▶ **DATA UNDER STUDY**
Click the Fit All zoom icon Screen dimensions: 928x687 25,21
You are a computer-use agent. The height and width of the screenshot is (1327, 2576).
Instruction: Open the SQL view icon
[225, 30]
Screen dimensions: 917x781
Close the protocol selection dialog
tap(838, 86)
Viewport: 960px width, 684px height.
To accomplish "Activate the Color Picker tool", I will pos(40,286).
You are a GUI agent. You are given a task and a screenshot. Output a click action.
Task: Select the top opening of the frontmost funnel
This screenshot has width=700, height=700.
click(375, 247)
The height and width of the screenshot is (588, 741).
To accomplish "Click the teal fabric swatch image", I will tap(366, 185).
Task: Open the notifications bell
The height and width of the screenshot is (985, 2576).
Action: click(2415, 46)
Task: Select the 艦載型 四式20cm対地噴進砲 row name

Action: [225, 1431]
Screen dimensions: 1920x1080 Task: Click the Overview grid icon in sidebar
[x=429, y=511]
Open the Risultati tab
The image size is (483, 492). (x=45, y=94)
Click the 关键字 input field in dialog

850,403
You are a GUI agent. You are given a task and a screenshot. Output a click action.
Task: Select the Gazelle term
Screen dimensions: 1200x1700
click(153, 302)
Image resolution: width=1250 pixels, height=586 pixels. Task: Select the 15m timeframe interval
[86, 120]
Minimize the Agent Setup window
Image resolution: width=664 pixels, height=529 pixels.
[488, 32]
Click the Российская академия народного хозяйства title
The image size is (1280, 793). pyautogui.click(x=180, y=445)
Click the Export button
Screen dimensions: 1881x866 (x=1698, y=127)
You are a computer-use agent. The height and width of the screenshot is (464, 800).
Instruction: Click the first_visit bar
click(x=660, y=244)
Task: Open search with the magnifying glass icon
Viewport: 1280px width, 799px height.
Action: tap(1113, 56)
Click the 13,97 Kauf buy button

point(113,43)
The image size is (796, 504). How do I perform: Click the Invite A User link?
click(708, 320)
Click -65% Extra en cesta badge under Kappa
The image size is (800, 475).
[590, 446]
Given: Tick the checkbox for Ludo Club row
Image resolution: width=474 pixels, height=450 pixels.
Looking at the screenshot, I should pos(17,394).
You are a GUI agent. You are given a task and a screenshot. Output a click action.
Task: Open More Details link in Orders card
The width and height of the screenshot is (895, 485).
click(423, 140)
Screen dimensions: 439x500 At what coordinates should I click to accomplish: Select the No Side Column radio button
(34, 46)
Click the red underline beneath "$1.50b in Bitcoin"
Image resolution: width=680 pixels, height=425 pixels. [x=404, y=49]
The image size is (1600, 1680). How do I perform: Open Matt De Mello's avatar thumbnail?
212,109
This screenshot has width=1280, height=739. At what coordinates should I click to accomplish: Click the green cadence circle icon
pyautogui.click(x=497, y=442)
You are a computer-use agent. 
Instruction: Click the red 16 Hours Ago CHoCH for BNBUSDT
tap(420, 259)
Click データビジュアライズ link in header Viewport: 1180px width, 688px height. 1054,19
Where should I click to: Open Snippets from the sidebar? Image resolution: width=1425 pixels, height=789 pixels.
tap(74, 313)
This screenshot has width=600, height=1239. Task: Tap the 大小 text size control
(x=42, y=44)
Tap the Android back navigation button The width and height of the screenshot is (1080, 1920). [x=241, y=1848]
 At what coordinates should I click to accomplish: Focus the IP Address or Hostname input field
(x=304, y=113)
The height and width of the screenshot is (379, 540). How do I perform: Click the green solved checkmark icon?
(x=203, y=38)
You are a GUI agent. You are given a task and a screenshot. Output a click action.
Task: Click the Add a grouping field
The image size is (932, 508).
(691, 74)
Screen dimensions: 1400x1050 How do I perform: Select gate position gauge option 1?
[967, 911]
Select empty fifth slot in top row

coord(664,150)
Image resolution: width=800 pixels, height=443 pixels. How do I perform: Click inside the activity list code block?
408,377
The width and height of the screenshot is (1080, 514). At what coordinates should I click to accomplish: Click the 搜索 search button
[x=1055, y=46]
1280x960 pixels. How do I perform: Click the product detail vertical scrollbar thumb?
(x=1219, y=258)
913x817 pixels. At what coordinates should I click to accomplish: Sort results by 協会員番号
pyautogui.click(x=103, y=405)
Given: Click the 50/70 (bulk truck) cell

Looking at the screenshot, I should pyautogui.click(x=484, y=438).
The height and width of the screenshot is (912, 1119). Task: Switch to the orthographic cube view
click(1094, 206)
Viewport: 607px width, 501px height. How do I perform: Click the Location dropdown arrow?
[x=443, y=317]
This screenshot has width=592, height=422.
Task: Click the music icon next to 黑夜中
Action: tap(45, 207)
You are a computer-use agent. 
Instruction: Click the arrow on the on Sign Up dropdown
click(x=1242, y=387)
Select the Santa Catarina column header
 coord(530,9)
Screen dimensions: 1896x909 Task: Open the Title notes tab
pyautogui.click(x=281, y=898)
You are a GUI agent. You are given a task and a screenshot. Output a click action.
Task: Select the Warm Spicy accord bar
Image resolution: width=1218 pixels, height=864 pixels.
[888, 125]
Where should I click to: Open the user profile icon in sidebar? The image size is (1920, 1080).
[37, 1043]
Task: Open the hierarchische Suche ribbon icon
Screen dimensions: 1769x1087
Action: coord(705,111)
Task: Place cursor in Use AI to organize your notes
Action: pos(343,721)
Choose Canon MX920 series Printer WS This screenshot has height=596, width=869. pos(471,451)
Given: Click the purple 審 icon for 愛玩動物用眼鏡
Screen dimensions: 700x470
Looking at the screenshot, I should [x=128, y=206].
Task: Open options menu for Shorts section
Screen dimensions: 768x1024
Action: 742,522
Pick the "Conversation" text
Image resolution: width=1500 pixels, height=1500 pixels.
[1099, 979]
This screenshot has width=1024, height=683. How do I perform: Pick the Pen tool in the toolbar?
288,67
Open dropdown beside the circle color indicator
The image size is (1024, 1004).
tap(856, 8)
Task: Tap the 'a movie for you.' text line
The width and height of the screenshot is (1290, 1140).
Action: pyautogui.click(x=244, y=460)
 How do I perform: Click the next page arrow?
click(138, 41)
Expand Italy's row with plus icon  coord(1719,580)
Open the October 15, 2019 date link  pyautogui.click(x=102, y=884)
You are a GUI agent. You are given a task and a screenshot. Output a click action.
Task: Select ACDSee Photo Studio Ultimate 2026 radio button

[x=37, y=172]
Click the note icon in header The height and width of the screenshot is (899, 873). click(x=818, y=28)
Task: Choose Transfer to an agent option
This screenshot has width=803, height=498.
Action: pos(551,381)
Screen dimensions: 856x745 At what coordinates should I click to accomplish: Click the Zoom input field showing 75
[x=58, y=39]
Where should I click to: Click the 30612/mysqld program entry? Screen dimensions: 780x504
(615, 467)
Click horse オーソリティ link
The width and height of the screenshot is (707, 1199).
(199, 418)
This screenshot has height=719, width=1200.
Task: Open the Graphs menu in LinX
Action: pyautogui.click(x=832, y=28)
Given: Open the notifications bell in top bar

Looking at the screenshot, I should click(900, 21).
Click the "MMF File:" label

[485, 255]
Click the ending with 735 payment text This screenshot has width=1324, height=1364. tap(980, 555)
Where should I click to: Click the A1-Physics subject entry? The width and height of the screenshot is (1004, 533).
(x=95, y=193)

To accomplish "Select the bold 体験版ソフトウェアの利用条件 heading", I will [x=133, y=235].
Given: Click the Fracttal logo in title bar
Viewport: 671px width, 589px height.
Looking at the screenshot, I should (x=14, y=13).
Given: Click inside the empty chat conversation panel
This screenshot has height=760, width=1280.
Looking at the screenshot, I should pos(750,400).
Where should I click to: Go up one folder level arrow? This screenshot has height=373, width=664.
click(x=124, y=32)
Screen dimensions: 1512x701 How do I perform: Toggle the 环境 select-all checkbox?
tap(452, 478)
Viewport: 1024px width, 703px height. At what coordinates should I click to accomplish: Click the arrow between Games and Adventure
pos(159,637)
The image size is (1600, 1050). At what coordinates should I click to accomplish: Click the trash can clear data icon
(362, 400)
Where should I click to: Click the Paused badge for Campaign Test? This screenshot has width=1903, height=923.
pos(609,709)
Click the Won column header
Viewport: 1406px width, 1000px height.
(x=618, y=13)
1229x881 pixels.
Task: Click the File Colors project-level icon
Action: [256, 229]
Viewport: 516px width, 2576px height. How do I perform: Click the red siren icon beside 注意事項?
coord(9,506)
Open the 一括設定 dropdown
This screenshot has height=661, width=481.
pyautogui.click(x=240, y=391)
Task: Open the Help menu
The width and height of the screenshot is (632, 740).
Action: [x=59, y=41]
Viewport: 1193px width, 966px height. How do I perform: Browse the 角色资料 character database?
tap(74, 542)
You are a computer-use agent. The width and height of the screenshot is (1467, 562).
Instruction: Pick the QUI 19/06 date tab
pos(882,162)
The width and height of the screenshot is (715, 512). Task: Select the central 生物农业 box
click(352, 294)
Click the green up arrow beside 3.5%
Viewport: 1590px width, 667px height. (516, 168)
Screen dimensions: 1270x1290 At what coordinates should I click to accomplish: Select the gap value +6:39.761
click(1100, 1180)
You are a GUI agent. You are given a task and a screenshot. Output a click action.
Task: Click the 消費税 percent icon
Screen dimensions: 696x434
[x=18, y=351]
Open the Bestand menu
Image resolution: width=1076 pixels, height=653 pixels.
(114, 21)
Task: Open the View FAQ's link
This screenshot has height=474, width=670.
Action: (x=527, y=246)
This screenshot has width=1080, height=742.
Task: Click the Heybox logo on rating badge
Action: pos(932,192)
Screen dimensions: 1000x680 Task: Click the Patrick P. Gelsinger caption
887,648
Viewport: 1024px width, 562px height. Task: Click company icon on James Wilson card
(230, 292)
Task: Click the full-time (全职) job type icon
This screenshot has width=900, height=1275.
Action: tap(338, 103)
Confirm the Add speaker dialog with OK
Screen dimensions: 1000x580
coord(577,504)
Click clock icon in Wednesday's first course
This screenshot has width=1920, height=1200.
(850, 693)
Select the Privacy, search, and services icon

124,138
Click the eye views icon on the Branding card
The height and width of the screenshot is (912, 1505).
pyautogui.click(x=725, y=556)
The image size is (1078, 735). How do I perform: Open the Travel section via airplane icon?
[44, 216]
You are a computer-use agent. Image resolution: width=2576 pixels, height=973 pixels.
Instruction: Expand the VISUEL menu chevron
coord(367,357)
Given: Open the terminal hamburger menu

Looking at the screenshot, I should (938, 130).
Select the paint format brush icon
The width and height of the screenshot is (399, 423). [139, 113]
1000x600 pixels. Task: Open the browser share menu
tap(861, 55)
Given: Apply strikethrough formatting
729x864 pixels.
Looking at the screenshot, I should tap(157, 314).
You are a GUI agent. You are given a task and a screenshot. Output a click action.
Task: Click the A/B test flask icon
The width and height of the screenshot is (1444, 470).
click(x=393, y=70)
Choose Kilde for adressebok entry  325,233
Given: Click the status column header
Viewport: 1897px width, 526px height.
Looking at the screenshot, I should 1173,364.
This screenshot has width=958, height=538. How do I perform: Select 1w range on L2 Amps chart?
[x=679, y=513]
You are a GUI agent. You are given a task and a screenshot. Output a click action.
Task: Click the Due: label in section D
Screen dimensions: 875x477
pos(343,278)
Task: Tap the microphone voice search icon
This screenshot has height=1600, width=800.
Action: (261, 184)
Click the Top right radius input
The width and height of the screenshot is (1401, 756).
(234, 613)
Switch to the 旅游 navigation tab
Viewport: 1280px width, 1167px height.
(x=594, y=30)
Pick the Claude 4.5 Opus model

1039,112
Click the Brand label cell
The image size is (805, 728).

▶ **PROBLEM DESCRIPTION**
For every line in the data above that holds "Choose", return the line itself.

▶ **ANSWER TO THE PROBLEM**
Choose Canon MX920 series Printer WS This screenshot has height=596, width=869. pos(471,451)
Task: Choose Transfer to an agent option
Choose Kilde for adressebok entry  325,233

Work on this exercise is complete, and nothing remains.